[-empyre-] Listening, at times
Johannes Birringer
Johannes.Birringer at brunel.ac.uk
Fri Oct 7 04:53:46 EST 2011
dear all:
<After a long short struggle I managed to scribble some words. I am sending it here in an open form, and as an attachment as well,
as I do not know what is the right procedure. take care. Amos Hetz >
i paused to return to this posting where Amos reports on his long short struggle to scribble words on our theme of (Sebastian reminds me of the correct scripture) "(E)MOTION FREQUENCY deceleration" ,
and then wonders what is the right procedure. Yes, what is the right procedure?

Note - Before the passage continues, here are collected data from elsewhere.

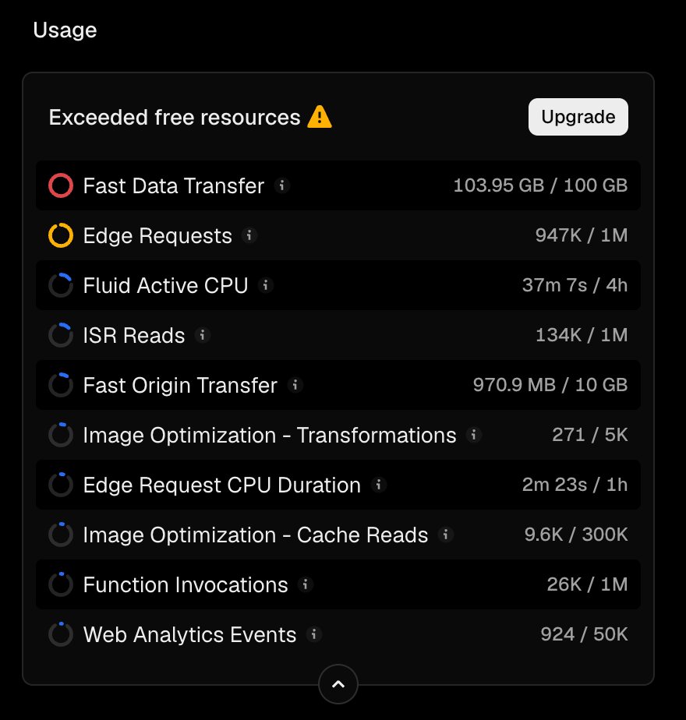
Task: Click info icon next to Function Invocations
Action: pyautogui.click(x=305, y=584)
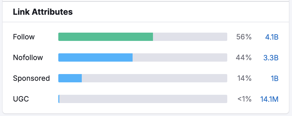Select the Sponsored row label
292x116 pixels.
click(x=31, y=78)
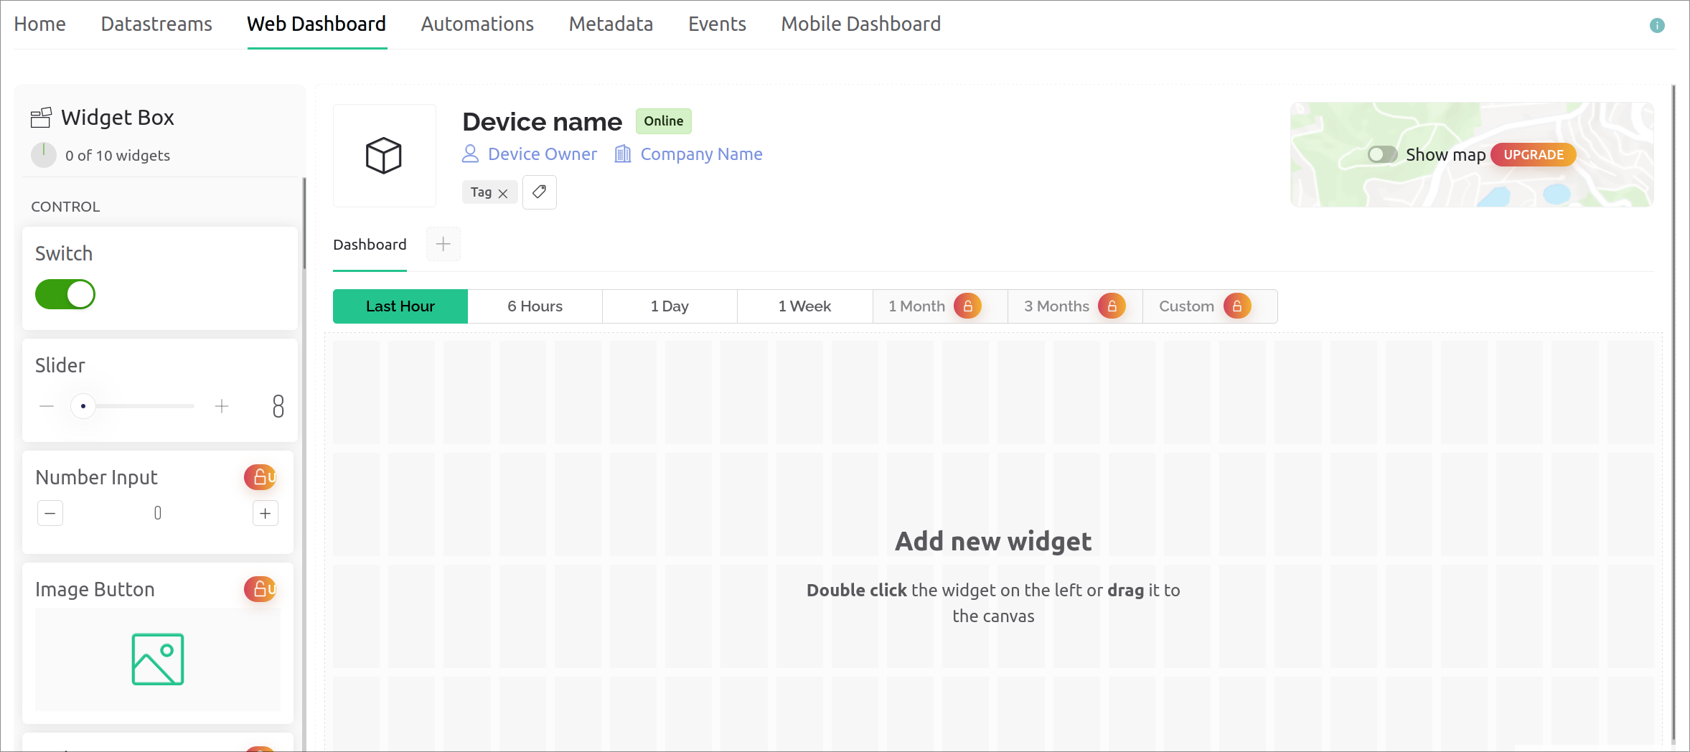Toggle the Show map switch
Viewport: 1690px width, 752px height.
coord(1381,155)
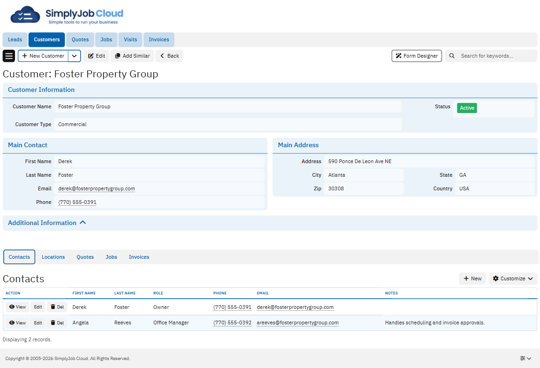
Task: Delete Derek Foster contact
Action: [x=57, y=307]
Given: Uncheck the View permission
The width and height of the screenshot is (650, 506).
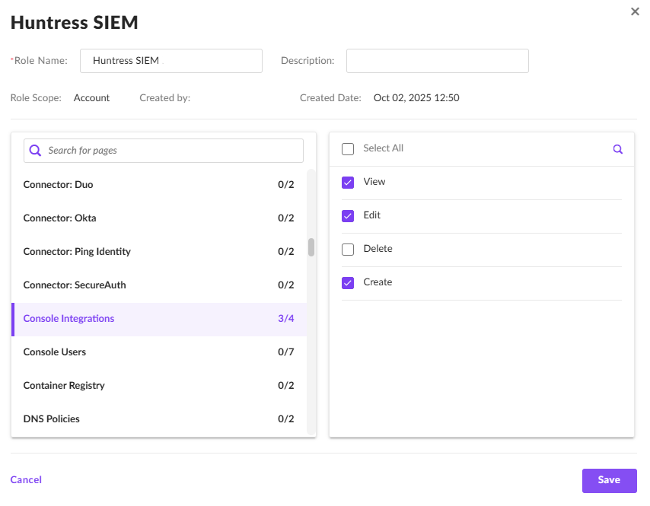Looking at the screenshot, I should (x=348, y=182).
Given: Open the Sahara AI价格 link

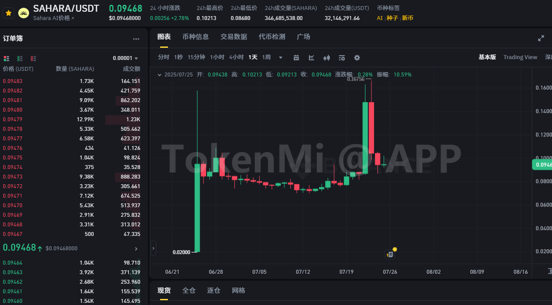Looking at the screenshot, I should (53, 18).
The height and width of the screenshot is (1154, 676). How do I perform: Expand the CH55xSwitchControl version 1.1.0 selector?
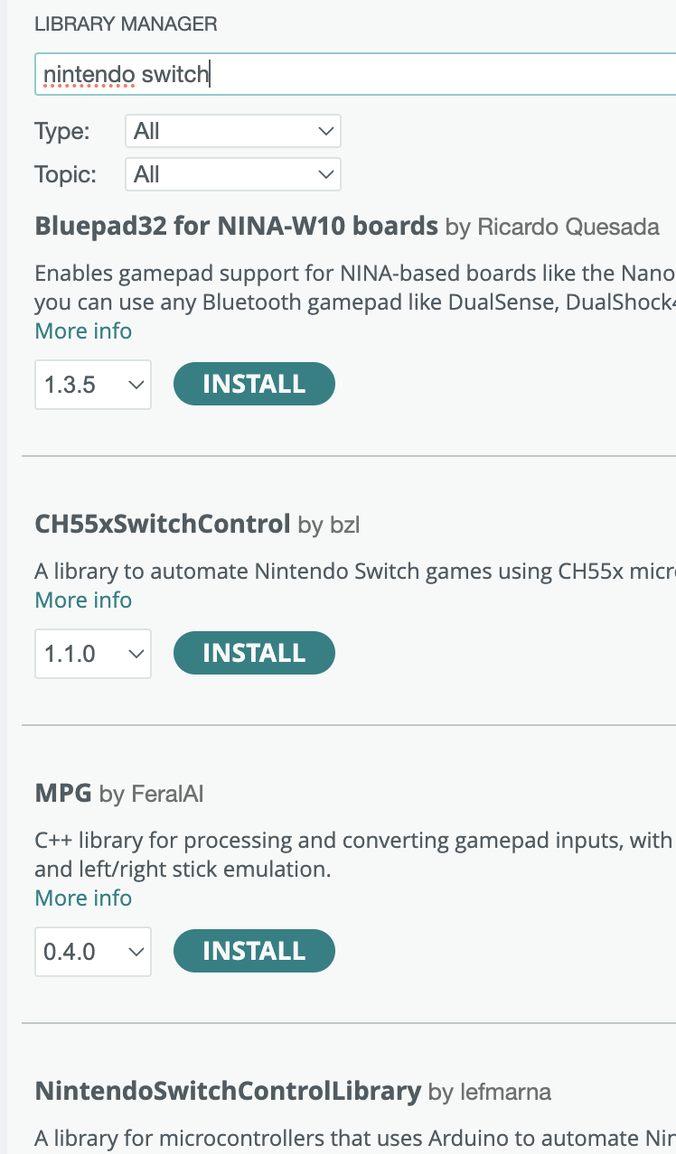tap(93, 654)
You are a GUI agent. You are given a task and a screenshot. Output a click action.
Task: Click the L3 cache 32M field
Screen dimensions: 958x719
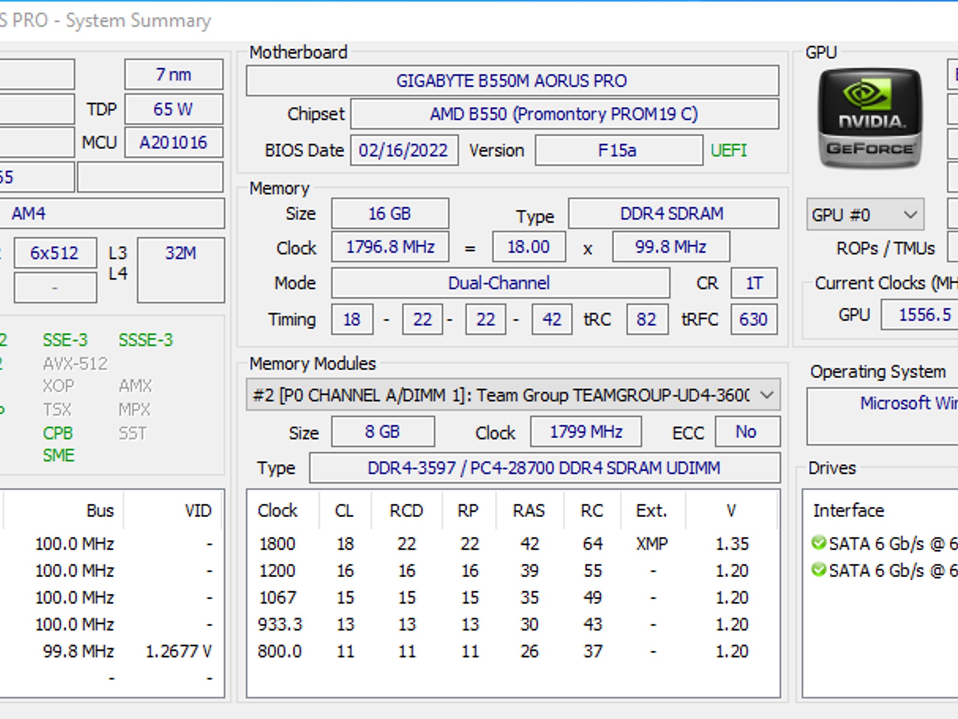click(x=181, y=270)
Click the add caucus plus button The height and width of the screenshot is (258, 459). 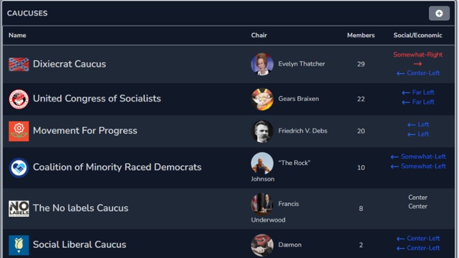[439, 13]
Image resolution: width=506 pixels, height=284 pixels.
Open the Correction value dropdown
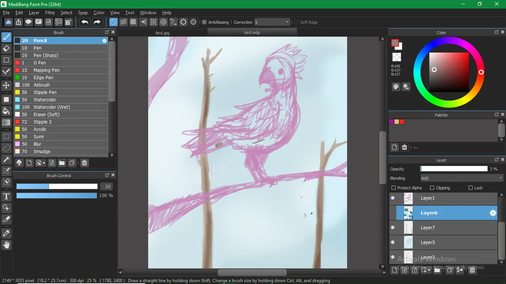pos(272,22)
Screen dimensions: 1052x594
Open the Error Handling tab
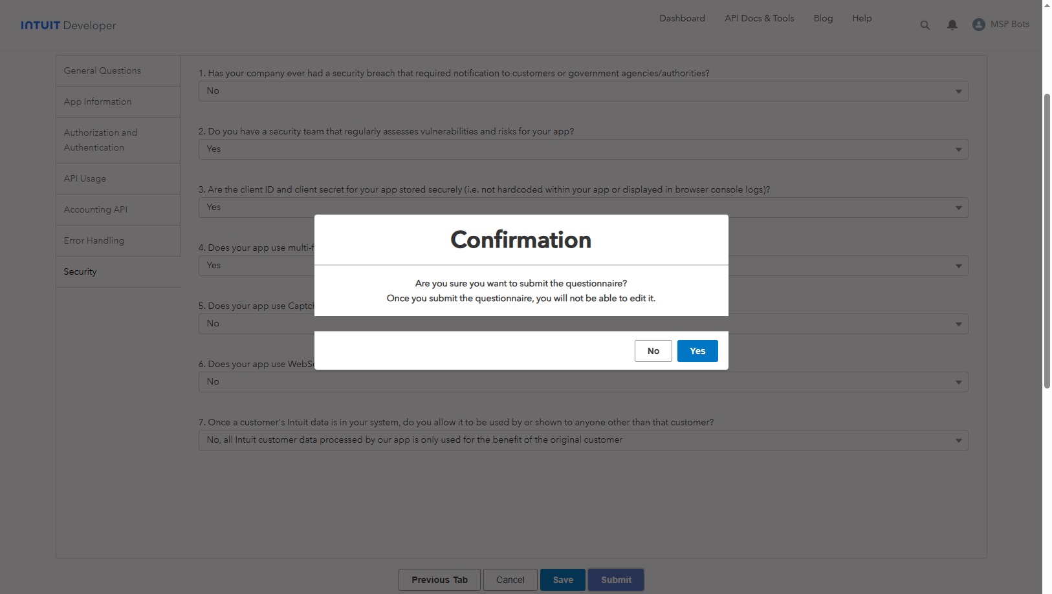(x=94, y=240)
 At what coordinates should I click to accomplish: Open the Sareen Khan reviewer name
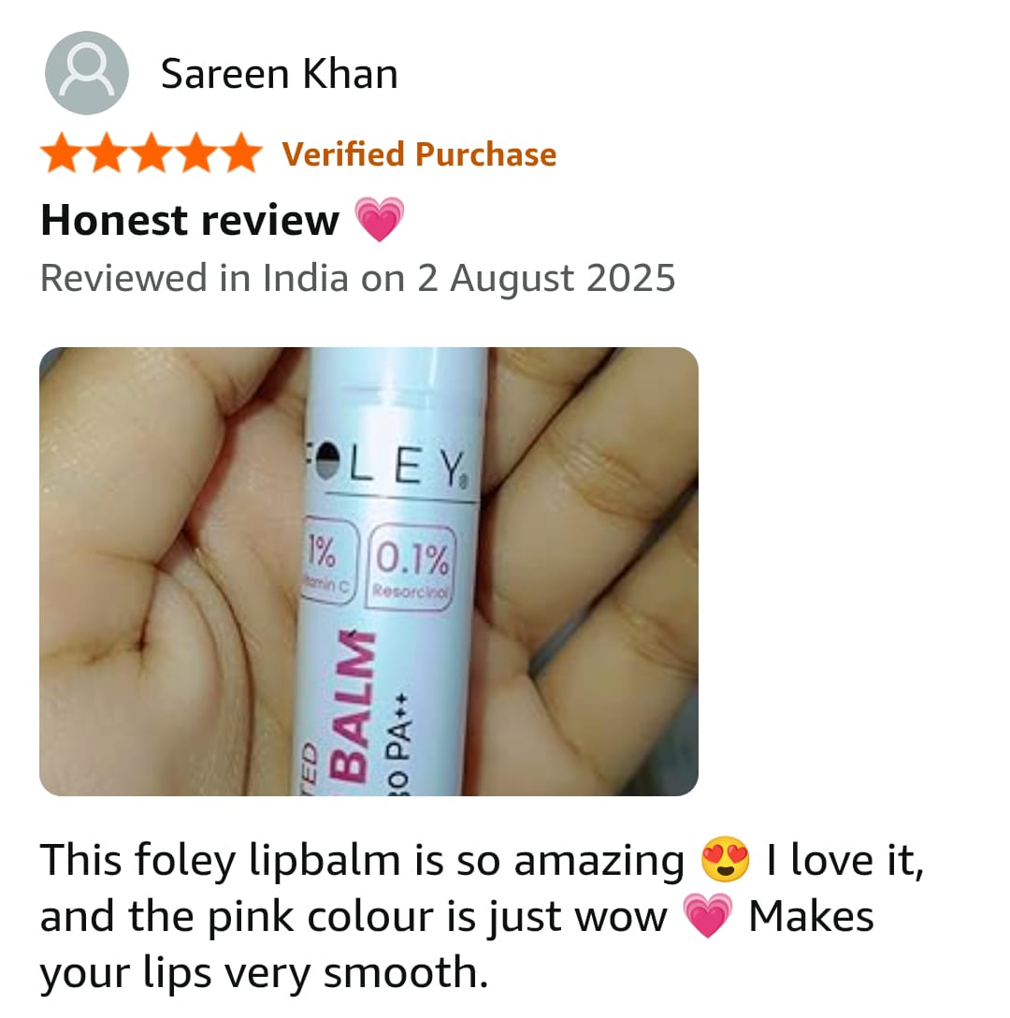(279, 73)
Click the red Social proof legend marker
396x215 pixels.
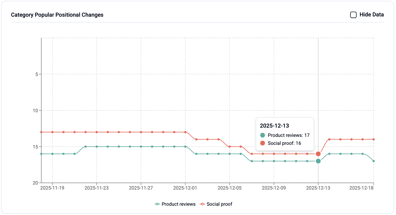[203, 204]
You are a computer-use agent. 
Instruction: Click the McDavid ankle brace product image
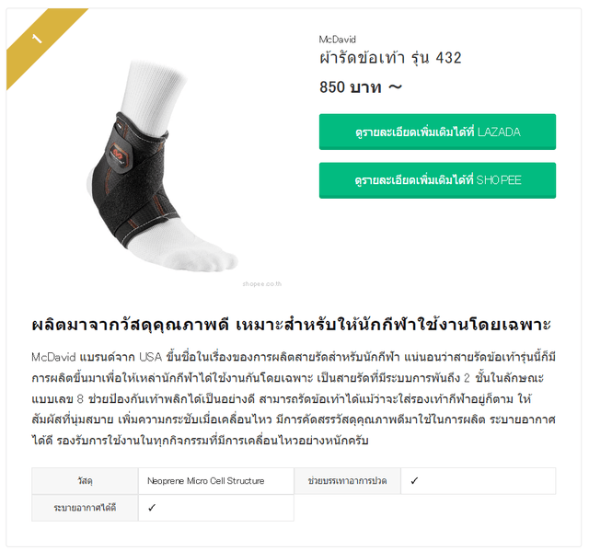(162, 166)
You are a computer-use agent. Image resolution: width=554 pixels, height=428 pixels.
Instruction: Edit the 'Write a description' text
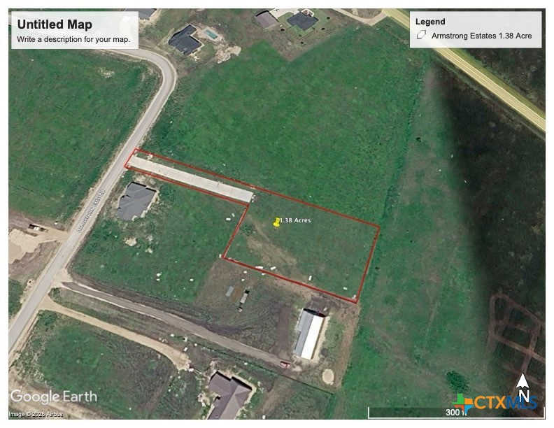(73, 39)
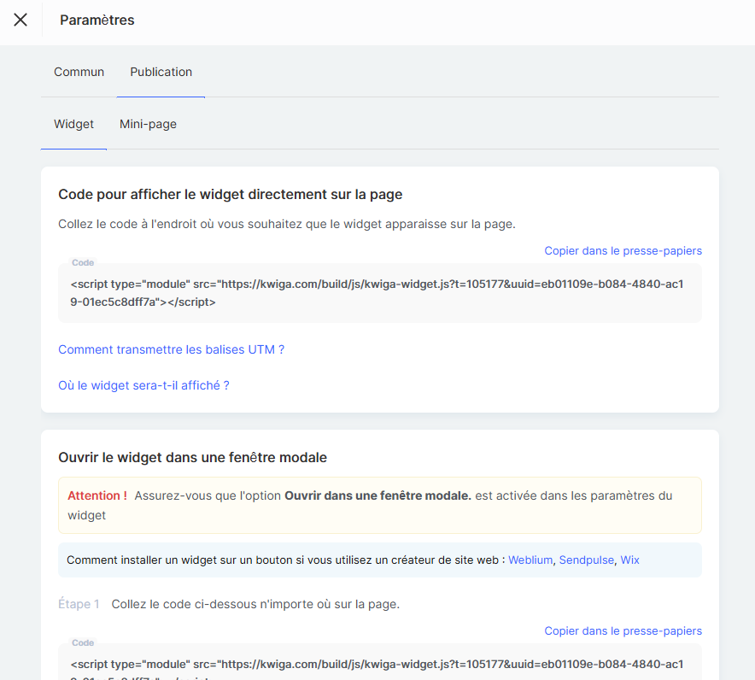The width and height of the screenshot is (755, 680).
Task: Open the Weblium installation guide link
Action: (530, 560)
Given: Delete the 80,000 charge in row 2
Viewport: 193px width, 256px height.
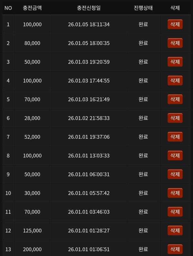Looking at the screenshot, I should pyautogui.click(x=175, y=43).
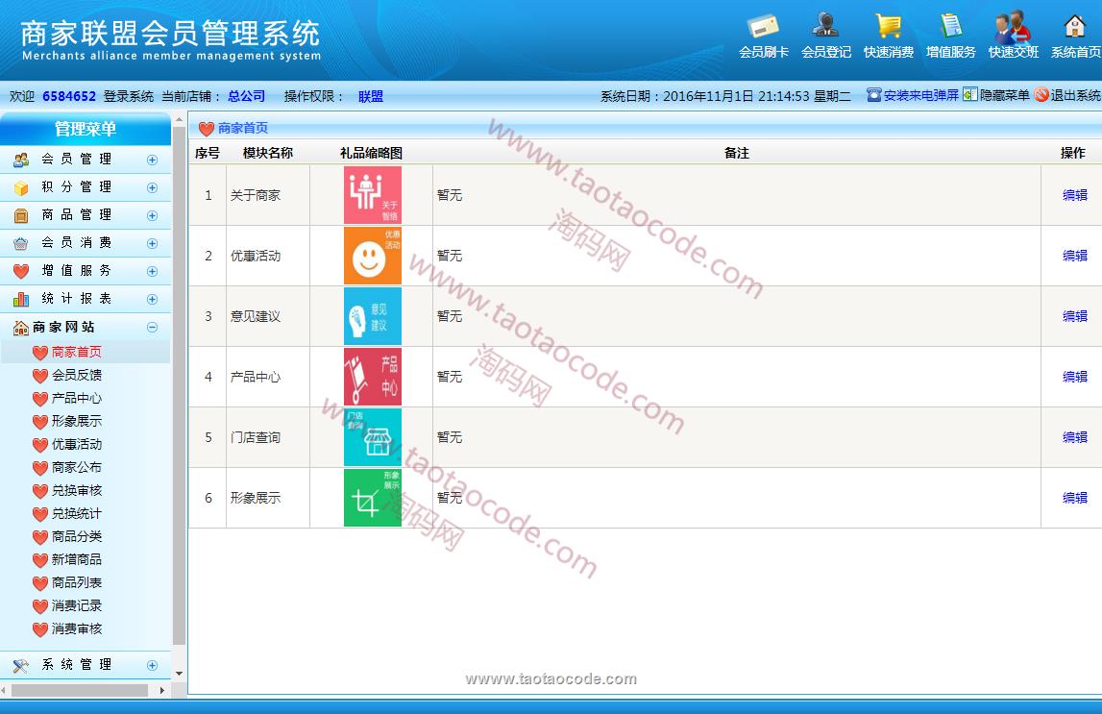Screen dimensions: 1102x714
Task: Open 统计报表 menu section
Action: pyautogui.click(x=76, y=299)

I take this to be a very positive sign, for our month's forum, namely that as participants passed/past and present, or awaiting to join the ensemble, we will become experts, as Michael implored us to think, or we might move into a more empathetic mode of contact improvisation of this can be done over the network and i think it can.........
the participating is listening, as all of you have so poignantly pointed out, in your remarkable and thoughtful writings, bodies or bodyminds tuned to others which are moving in the group and discovering moments of speed or stillness, as Fabrizio suggests. what then do you explore or find (as knowledge might be created) in these moments?
Michael's reflections, and Sebastian's questions (expanded on by Elisita and Amos) which will continue as night falls, are addressing, next to existential and philosophical or ethical matters, also the inroads, the ensounding movement of physical creativity, into academies, or centers/institutions of learning and knowledge, sciences and discourses, scribbles. This is a serious matter, which i had not pondered all too much before, i naturally assumed dance or movement art was belittled by academies and sciences, and so that's that. And I am personally also less interested in issues of intuition or creativity [ and the self-indulgences Amos warns against] being posed up and against other method actings (in hard sciences or discourse-intensified art forms or also, not to forget, the popular and mass cultures, huge participatory spaces and networks).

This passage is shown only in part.